A novel measurement technique for the assessment of best positive end-expiratory pressure in newborn patient

2020 
More than 10 million of infants born prematurely each year in the word. In case of a preterm delivery, there is a dramatic physiological transition from fetal to neonatal life often associated to some infant insufficiencies and/or pathologies. Respiratory diseases, such as distress syndrome and bronchopulmonary dysplasia, are common reasons for admission to a neonatal unit. In order to replace spontaneous breathing and to restore a physiologic gas exchanges, mechanical ventilation (MV) is very often required also in order to evaluate the degree of the insufficiency and/or of the diseases.
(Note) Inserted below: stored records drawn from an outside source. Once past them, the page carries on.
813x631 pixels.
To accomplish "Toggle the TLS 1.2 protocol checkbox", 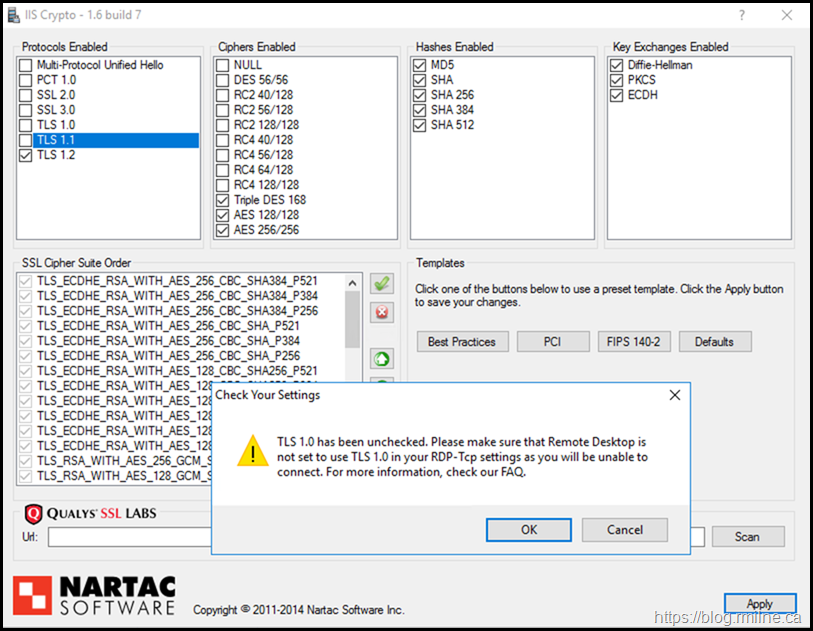I will tap(25, 155).
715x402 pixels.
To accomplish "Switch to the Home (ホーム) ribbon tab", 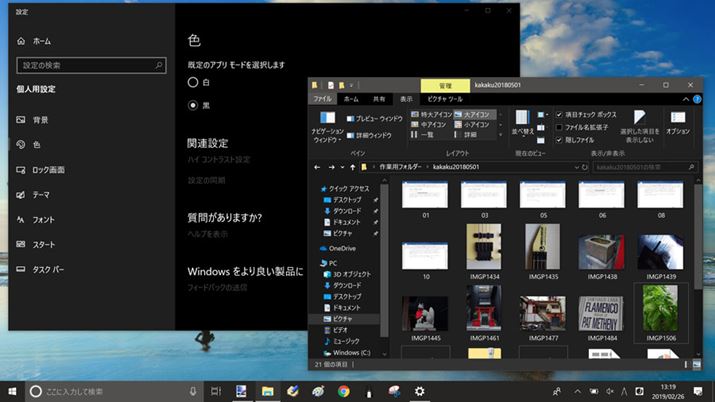I will point(351,99).
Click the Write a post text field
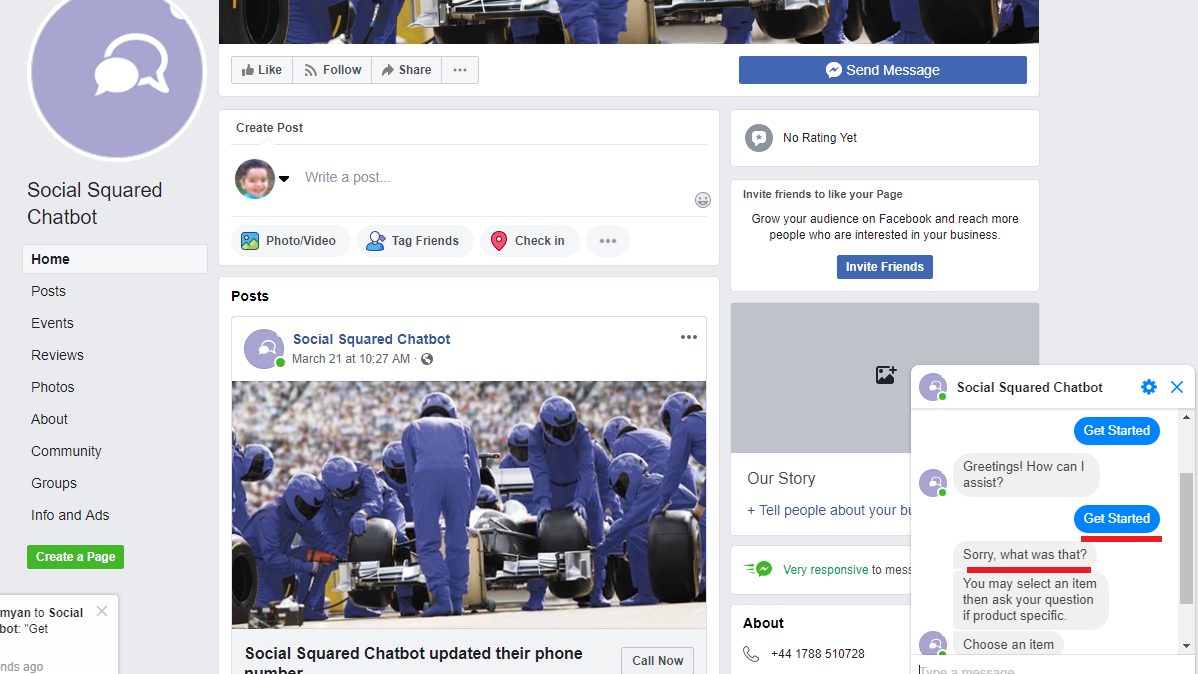The width and height of the screenshot is (1198, 674). point(490,177)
To control the MV parameters, and the positive end-respiratory pressure, pulse oximetry is the leading instrumentation allowing the measurement of the saturation of the oxygen (SpO 2 ) molecules linked to the hemoglobin in the infant blood. The aim of this paper is to present a novel approach for the assessment of the best positive end-expiratory pressure (PEEP) values using pulse oximetry. Tests have been conducted on a small cohort of 5 infants. Subjects have been monitored using a Computer Aided Work for a period of 4 hours; SpO 2 , HR (heart rate), FiO 2 (fraction of inhale oxygen) and PIP (peak inspiratory pressure) have been simultaneously acquired. Results show that, in average, max SpO 2 values are obtained with a PEEP value of 8 mmH 2 O. Even if the number of subjects used in this study is limited to derive final conclusions, the prospective are extremely interesting in terms of optimal patient treatments.